**Selected text:**
++++++++
Skye Scofield
Head of Marketing, Statsig
Sid Kumar
Product Marketing, Statsig

Experimentation and AI: 4 trends we’re seeing

Fri Jun 13 2025

At Statsig, we’re lucky to have a front-row seat to how the best AI products are being built.

We see first-hand how our customers rely on experimentation to improve their AI applications — not only OpenAI and other leading foundation model providers, but also world-class product teams building AI apps like Figma, Notion, Grammarly, Atlassian, Brex, and others.

It’s not an exaggeration to say that every leading AI application relies on systematic A/B testing to test, launch, and optimize their product.

The issue with this statement is that it’s… boring. The power of systematic experimentation and A/B testing isn’t a secret. It’s been a core part of the modern product stack since the early 2010s — and that hasn’t changed with AI. Now, as AI takes on more of the “build” in the build > measure > learn loop, measurement, optimization, and iteration become even more critical.

That said, we’ve noticed some particularly interesting trends in how traditional experimentation is evolving to support AI development.

Trend 1: Offline testing is being replaced by evals

Traditionally, AI/ML testing focused on training custom models designed for specific tasks. Specialized research engineers were deeply involved from ideation through development, testing, and deployment—a process that could take months or even years to complete.

This version of offline testing was very academic. Researchers would test the model against various statistical tests and benchmarks (perplexity, F score, ROUGE score, HELM) to assess its performance for a given task.

There was also a heavy emphasis on data preparation and processing; training data had to be carefully prepared and split into training, validation, and testing sets which were used throughout model development.

After all this testing, models would be evaluated with human feedback, then shipped in production as an experiment. Many of our customers have been successful with experimentation to optimize their ML models. Whatnot for example, ran hundreds of tests to optimize their feed and Runna developed a highly personalized algorithm to coach runners.

As teams are starting to build with foundation models (rather than preparing their own models) a new paradigm for offline testing is emerging: offline evals.

Evals work by preparing a set of representative inputs - like a set of user questions or prompts - and run them through a test version of an LLM application. Engineers or PMs review the outputs for each version, and see which ones look better, then ship the version that seems to work the best.

Input

Output (version 1)

Output (version 2)

Output (version 3)

How do I find the

This is a very effective way to get a sense of which changes work best. Unfortunately, this process is still slow and often requires a “test” version of the app built specifically for running evals. These test apps may also lack critical components of the user experience, like context from previous chats, UI elements that contribute to the session, and other components that can interact with changes to a prompt or model.

Increasingly, teams are using a production version of their application to run offline evals - using logging to store outputs to different inputs, or just testing a few inputs manually. While this is inevitably results in fewer samples, it allows product teams to see a representative prototype in action.

Once they have a version that they feel good about, they just ship the updated version as an A/B test - giving them real signal from users on how it’s performing. This also gives data on how changes affect other aspects of application performance, like cost and latency.

Last month, we developed an automated workflow (available in Alpha) that lets you quickly make changes to prompts and models, test against an evaluation dataset, and ship to production as an experiment.

We’re leaning into this trend with a new set of tools that link offline evals and online experiments. Lots more to come here soon!
++++++++
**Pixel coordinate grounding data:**
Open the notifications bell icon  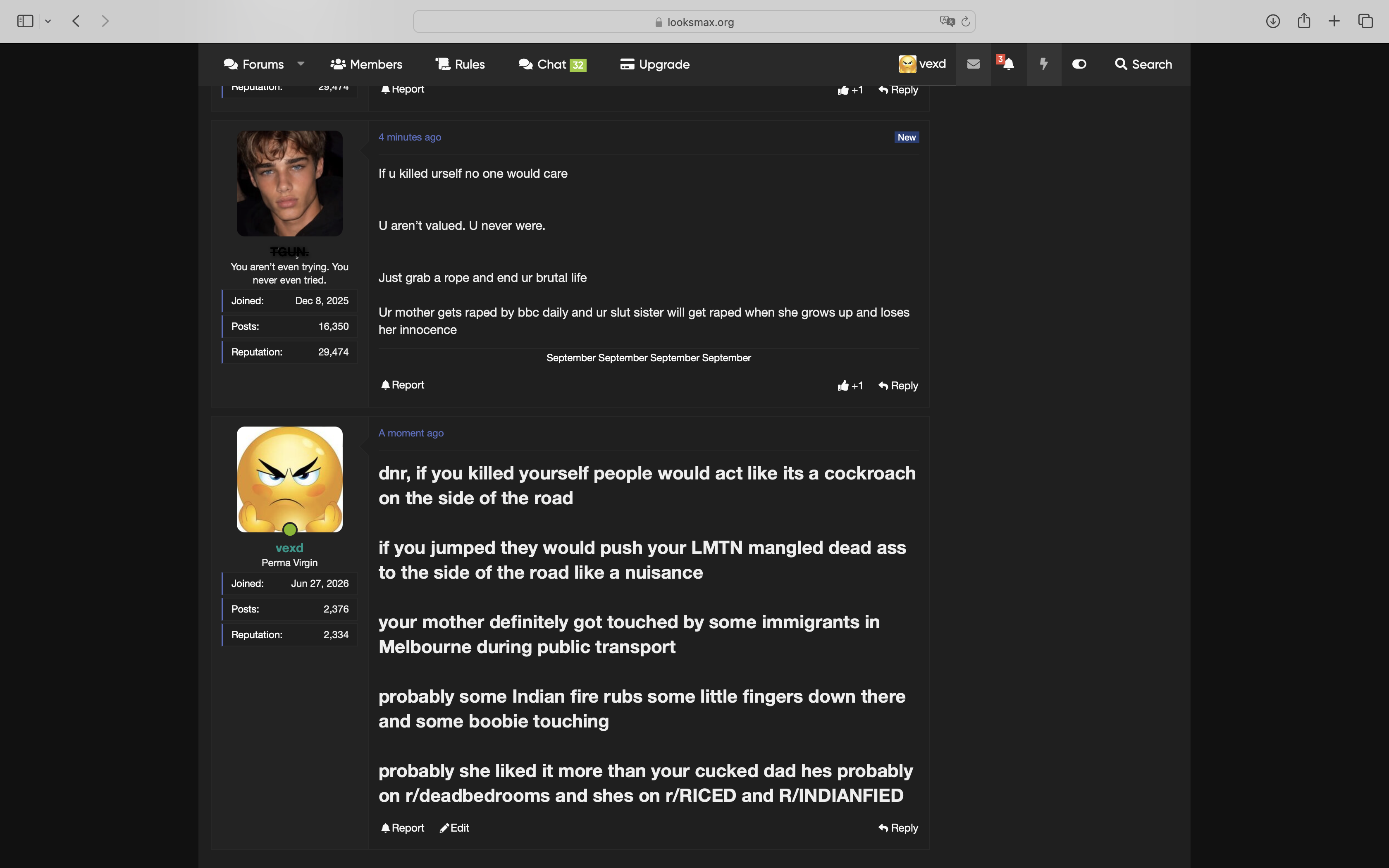(1008, 64)
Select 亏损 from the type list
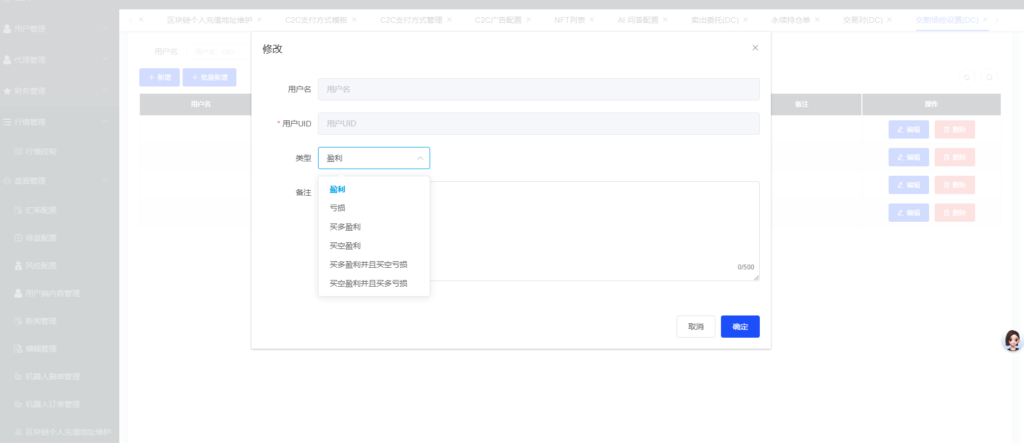 pyautogui.click(x=338, y=208)
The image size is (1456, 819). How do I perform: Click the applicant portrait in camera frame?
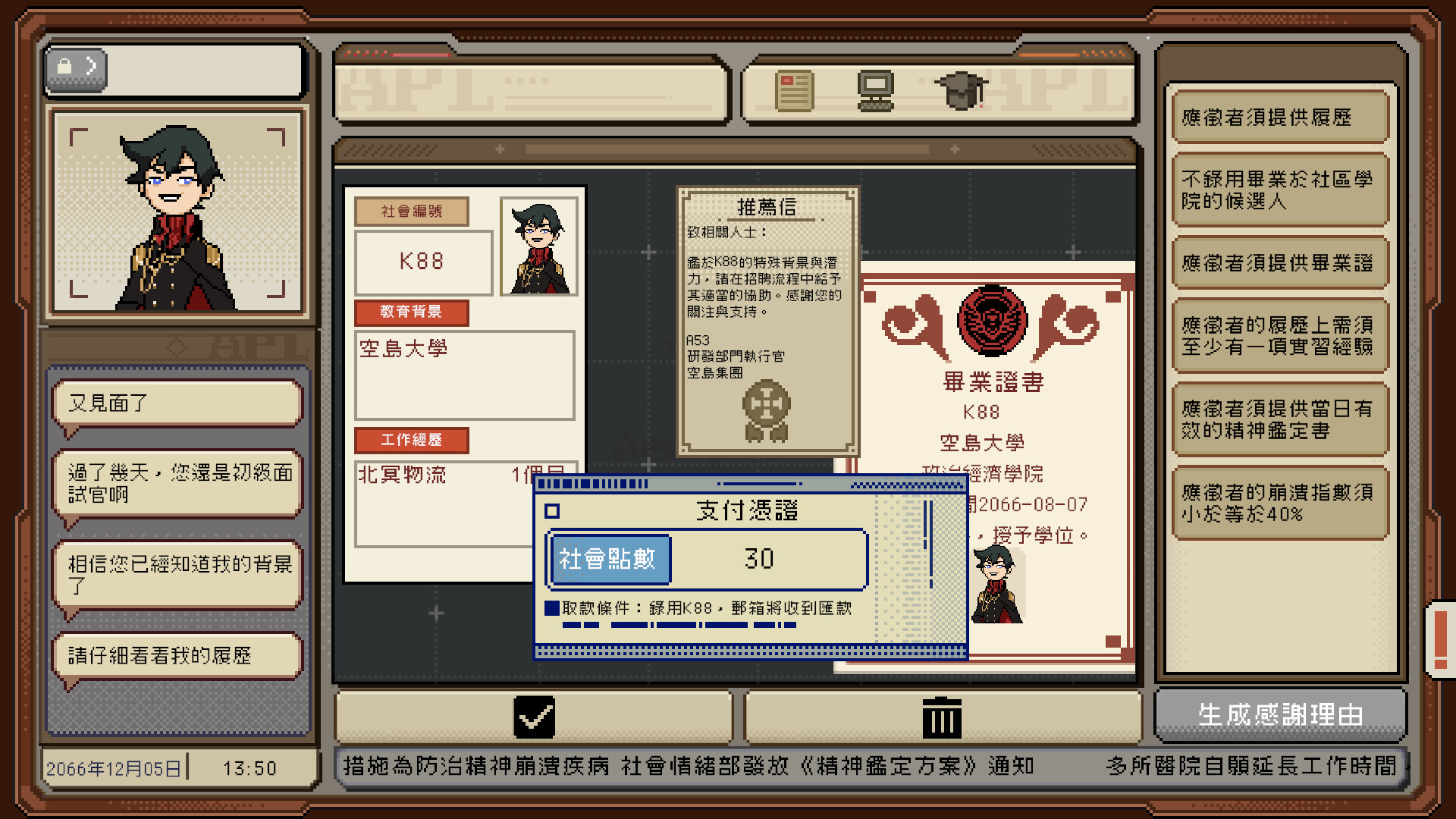point(178,211)
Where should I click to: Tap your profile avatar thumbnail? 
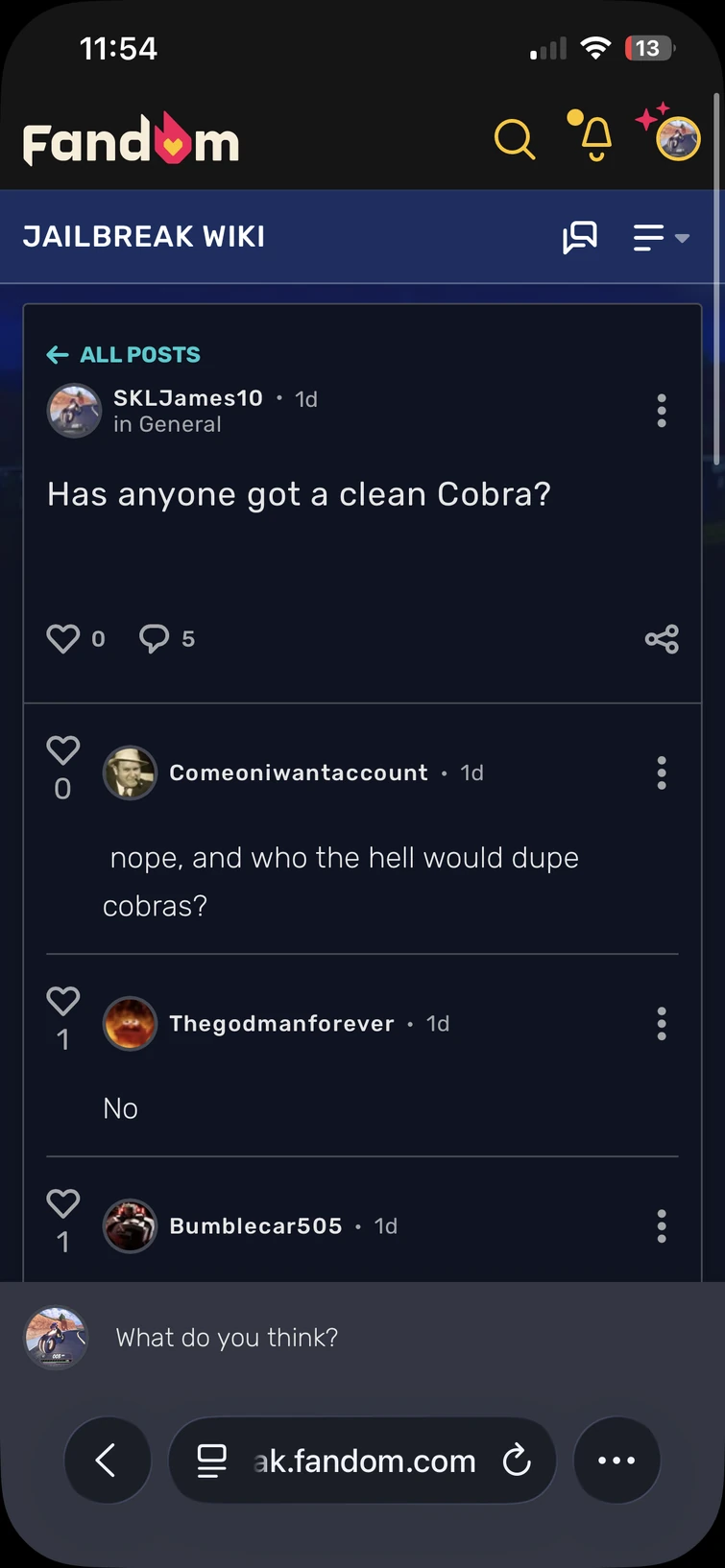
++++++++
**Required work:**
1. According to the article on experimentation and AI, which statistical tests and benchmarks did researchers use to assess a model's performance in traditional offline testing?
2. Resume the article on experimentation and AI after its final sentence.

**Results of the exercise:**
1. Perplexity, F score, ROUGE score, and HELM.

2.
Trend 2: More AI code drives the need for quantitative optimization

Every company is using AI to write code. While the stats vary - Microsoft says 1/3 of code is AI-generated, and Anthropic recently said nearly 90% of their code is AI generated.

As this trend continues, the need for quantitative optimization of application performance is going to increase massively.

AI Slop

First, as engineers ship more AI-generated code, they need a way to catch bugs, performance degradations, and other potential issues. To do this, you need two things:

  1. Good logging on all the product metrics you care about

  2. The ability to link these metrics to everything you release

Second, systematic experimentation paired with tools like product analytics and observability is the only way to scale this effectively.

We’re seeing more and more customers leaning into this trend: using AI to build new features quickly, testing them in production behind a 0% feature gate to ensure there are no unexpected interaction effects, and launching them as an A/B test to make sure they have a positive impact on product performance.

As agents begin to ship new features themselves, teams will need to a way to manage their work - and ensure it’s moving the product in the right direction. Again, putting changes behind a feature gate and running A/B tests is the single best way to do this.

Our team is using Devin in this exact way. We feed Devin customer requests or support tickets, ask it to find and fix the bug, test it in a dev environment, then wrap the update in a feature flag, add relevant log events, test in prod, and finally deploy it as an A/B test. This process allows us to use AI to turn requests incredibly quickly, without compromising safety or polish.

We’re adding capabilities that enable anyone to use us in this way - including the Statsig MCP server that helps agents create gates or experiments independently, and additional tools for developers building with AI (like Cursor rules).

Trend 3: Every engineer is a growth engineer

Today, engineers can focus more on the impact of their work rather than the heavy lifting of building features. As LLMs write more code, the marginal effort to ship a simple idea drops to zero. That means you can test far more ideas, faster.

In classic SaaS product-led growth playbooks, teams tested different drivers of “aha” moments — like Notion or Canva offering readymade templates in the new user flow.

Now, with AI, you can try 10x more ideas. The challenge shifts from building features to identifying which ones actually move your product and business metrics. Every engineer, even non-technical stakeholders can be growth engineers now!

Even at Statsig, AI isn't just changing how we build products, but also how we drive growth. For example, we built an AI onboarding agent that lets you add Statsig to your React project with a single command. We’re continuing to improve by testing features like OAuth support to making the developer experience smoother and reduce time to value even further.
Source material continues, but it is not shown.